- 2013年1月31日 01:32
- 国民新聞
『国民新聞』第19181号 平成25年1月25日
政権が交代した。三年半ぶりに民主党から自民党に代わったわけで、まあ一応喜ばしいことではある。安倍政権の課題は、原発問題を除外すれば、大きく分けて経済再建の問題と、中共の脅威に立ち向かう外交・防衛問題と言うことになるだろう。安倍首相は、まず経済を最優先して景気を回復させ、参院選に勝利してから、その他の課題に取り組むと頻りに言われている。
ただしこの経済問題にしても、外交・防衛問題にしても、民主党政権時代に急に出現したわけではなく、長年の自民党政権時代の失政によってもたらされたものであることを、現時点において、きちんと認識しておかなければならないだろう。民主党政権であっても、野田首相は、自民党がやらなかった政策を、いくつか実現している。
そもそも民主党政権ができたのも、デフレ経済が克服でずに貧富の格差が拡大したのが原因であった。またその経済の没落は、アメリカの各種の経済的攻勢に対して、自民党政権が抵抗らしい抵抗もできずに、従って行ったことの結果であった。
尖閣問題にしても、実効支配をためらって、長年放置してきたのは自民党政権であったし、またその前提としての日中友好外交も、田中政権の日中国交成立以来、自民党が推進してきたものであった。しかしこの日中友好外交路線は、昨年の尖閣紛争による虐日国家テロで、完璧に破産した。
今回の選挙における自民党の政策パンフレットの表題は、「日本を、取り戻す」であった。つまり日本は自分を失っているわけである。

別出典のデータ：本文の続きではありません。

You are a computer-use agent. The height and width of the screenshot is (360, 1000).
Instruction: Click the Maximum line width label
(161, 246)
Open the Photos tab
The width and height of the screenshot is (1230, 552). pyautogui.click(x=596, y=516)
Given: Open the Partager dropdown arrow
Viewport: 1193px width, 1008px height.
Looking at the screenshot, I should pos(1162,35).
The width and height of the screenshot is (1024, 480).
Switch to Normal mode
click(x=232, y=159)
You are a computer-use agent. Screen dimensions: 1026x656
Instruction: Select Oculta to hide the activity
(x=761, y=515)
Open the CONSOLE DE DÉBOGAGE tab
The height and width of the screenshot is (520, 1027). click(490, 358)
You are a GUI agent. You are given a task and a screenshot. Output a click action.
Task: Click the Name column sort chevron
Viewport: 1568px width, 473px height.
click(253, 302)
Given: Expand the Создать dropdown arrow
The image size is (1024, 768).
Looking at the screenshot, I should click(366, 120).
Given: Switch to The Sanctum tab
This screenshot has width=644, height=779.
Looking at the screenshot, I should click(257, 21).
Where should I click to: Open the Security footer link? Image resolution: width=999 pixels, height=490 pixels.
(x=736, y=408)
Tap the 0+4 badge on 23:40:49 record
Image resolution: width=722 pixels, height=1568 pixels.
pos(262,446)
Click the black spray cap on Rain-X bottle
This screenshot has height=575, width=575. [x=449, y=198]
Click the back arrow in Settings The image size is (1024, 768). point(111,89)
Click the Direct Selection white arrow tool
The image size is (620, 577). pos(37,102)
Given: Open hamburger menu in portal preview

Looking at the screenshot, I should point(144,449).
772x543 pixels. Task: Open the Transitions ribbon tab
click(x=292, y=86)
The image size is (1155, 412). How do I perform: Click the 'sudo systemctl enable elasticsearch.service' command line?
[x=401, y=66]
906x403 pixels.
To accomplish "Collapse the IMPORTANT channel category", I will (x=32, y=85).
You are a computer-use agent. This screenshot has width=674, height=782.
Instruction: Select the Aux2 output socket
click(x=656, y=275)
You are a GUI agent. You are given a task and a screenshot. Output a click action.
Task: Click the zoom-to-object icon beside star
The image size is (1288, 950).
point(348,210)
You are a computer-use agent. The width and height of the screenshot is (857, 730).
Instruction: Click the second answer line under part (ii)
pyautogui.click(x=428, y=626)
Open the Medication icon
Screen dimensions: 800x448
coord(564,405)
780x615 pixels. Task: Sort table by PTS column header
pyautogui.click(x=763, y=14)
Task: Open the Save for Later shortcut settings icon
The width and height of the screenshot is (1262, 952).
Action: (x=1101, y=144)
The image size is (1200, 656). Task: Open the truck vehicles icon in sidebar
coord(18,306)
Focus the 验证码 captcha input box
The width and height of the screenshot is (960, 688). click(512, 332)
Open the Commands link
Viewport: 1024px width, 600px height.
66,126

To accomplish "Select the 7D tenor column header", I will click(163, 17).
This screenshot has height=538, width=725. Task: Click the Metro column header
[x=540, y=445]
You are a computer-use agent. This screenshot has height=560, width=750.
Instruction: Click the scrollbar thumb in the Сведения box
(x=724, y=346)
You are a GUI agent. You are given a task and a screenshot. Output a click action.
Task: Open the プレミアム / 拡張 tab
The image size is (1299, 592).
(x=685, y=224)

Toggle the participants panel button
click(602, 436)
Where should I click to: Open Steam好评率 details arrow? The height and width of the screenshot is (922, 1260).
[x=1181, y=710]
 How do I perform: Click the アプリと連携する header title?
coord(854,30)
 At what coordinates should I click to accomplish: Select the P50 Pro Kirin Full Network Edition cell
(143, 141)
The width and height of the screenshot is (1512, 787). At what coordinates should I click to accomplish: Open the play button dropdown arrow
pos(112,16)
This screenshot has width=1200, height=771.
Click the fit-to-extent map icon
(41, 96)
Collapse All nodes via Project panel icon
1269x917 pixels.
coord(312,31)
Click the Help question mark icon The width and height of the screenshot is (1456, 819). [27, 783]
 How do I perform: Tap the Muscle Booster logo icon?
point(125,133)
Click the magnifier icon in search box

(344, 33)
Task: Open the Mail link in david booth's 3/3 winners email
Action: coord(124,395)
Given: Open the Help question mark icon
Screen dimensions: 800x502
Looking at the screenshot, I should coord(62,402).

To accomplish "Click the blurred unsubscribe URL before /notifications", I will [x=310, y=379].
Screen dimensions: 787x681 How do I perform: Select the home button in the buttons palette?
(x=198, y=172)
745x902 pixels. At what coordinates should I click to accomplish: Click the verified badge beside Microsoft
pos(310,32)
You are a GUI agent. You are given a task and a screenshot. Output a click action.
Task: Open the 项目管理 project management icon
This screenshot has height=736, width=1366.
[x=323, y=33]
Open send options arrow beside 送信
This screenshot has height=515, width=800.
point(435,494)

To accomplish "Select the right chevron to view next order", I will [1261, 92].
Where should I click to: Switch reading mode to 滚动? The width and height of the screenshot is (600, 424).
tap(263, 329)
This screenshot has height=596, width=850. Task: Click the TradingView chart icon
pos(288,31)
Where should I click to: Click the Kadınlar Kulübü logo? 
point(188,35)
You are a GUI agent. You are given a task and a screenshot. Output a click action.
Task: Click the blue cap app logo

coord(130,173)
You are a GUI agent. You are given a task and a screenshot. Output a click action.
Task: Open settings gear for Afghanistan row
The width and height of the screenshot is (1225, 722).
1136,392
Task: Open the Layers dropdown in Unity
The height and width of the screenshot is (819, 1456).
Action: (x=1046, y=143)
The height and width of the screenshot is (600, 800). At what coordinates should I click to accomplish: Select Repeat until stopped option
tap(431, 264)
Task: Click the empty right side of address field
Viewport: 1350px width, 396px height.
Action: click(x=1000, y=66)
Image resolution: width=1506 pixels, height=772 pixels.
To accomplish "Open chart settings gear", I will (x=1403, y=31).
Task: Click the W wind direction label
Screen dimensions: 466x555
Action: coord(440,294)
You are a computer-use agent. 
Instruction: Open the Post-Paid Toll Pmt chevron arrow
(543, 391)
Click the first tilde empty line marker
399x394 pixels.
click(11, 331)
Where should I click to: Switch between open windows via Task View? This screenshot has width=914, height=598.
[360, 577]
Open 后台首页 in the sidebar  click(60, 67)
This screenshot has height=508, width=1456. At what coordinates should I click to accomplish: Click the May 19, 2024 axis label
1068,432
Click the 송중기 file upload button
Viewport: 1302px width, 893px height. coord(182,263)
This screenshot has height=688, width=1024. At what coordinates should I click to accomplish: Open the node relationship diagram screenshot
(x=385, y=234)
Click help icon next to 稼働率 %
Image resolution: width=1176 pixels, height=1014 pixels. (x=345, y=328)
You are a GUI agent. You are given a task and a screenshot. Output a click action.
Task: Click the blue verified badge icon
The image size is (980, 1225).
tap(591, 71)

この考え方自体は、私も以前からそう強く思ってきたことであり、大賛成である。ただし、なぜどのようにして日本は自己喪失に陥ったのか、その原因と経過をきちんと総括していなければ、本当に日本を取り戻すことはできないのではないか。今の自民党には、それがどこまでできているのであろうか。
自民党失政の主要な原因の一つは、明らかに公明党との安直な連立である。その意味で今回の内閣において、尖閣防衛の最前線にある海上保安庁を管轄する国土交通省の大臣を、中共と親密な公明党に与えたことには、大きな疑問を感じざるを得ない。